RINGRAZIAMO PAOLA PICASSO PER AVER GENTILMENTE RISPOSTO ALLE NOSTRE DOMANDE E PER I SUOI PREZIOSI CONSIGLI!
SE
AVETE DOMANDE O CURIOSITA' SUL LAVORO DI SCRITTRICE DA FARE A PAOLA PICASSO O ANCHE SOLO VOGLIA DI ESPRIMERE LE VOSTRE IMPRESSIONI SUL SUO NUOVO LIBRO, LASCIATE UN COMMENTO.
8 commenti:
ottimi consigli!!!
ma per diventare brave come lei ce ne vuole di esperienza anche nello scrivere ...
Esatto, i consigli sono sempre utili. Leggere le esperienze di chi ce l'ha fatta serve e conforta, è uno sprone a non mollare mai, pure se a volte è dura, il tempo è tiranno, il quotidiano è crudele. Ma il rosa resta un magnifico colore e ci salverà la vita, teniamolo presente. ANITA GAMBELLI
Cara Anita, sono d'accordo con te, su tutta la linea, il romance è un "farmaco salvavita"! :-)
D'accordo con Anita e Ladymacbeth...credo fermamente nel romance power, anzi, posso testimoniarne gli effetti benefici ;)
A parte questo, ringrazio Paola Picasso della quale ammiro lo stile fluido ed elegante, e la leggerezza con cui tratteggia i personaggi...i buoni consigli, in un cammino come quello che mi piacerebbe intraprendere, sono preziosi!
Patrizia
I consigli di scrittrici così popolari e con alle spalle una miriade di pubblicazioni, sono davvero delle perle di prima qualità! Grazie a Paola Picasso e a questa bella iniziativa!

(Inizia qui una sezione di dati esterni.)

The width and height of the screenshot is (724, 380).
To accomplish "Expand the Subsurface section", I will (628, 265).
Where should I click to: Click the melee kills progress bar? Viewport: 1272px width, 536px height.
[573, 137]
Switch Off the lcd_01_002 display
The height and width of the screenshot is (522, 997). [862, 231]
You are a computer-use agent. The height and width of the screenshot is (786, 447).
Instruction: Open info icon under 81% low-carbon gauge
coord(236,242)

Ho scritto e riscritto che adoro il contatto con le lettrici e che sono qui pronta a rispondere a tutti, ma quando clicco, pubblica commento, sparisce tutto.
AIUTO!
Paola Picasso sull'orlo di una crisi di nervi.

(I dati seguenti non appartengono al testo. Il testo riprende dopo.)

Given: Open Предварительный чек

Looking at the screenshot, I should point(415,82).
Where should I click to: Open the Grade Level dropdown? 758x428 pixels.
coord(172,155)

Ragazze, il mio post è apparso. Evviva! Adesso sono davvero pronta a rispondervi. Grazie per le vostre parole. Se i miei consigli, frutto di una lunga, sudata esperienza sono utili a qualcuno, ne sono felice. Se avete delle dopmande, o delle curiosità, esponetele e cercherò di appagare tutte. Possedere qualcosa, anche di nessun valore, e rifiutarsi di spartirlo con chi lo desidera è non solo meschino, ma stupido e controproducente. Vi abbraccio, Paola Picasso
Paola, grazie della tua disponibilità! Mi spice che i tuoi precedenti commenti siano...scomparsi, chissà perchè, di solito non succede. In ogni modo, se ci saranno domande da partedelle lettrici sarà nostra cura farte le avere.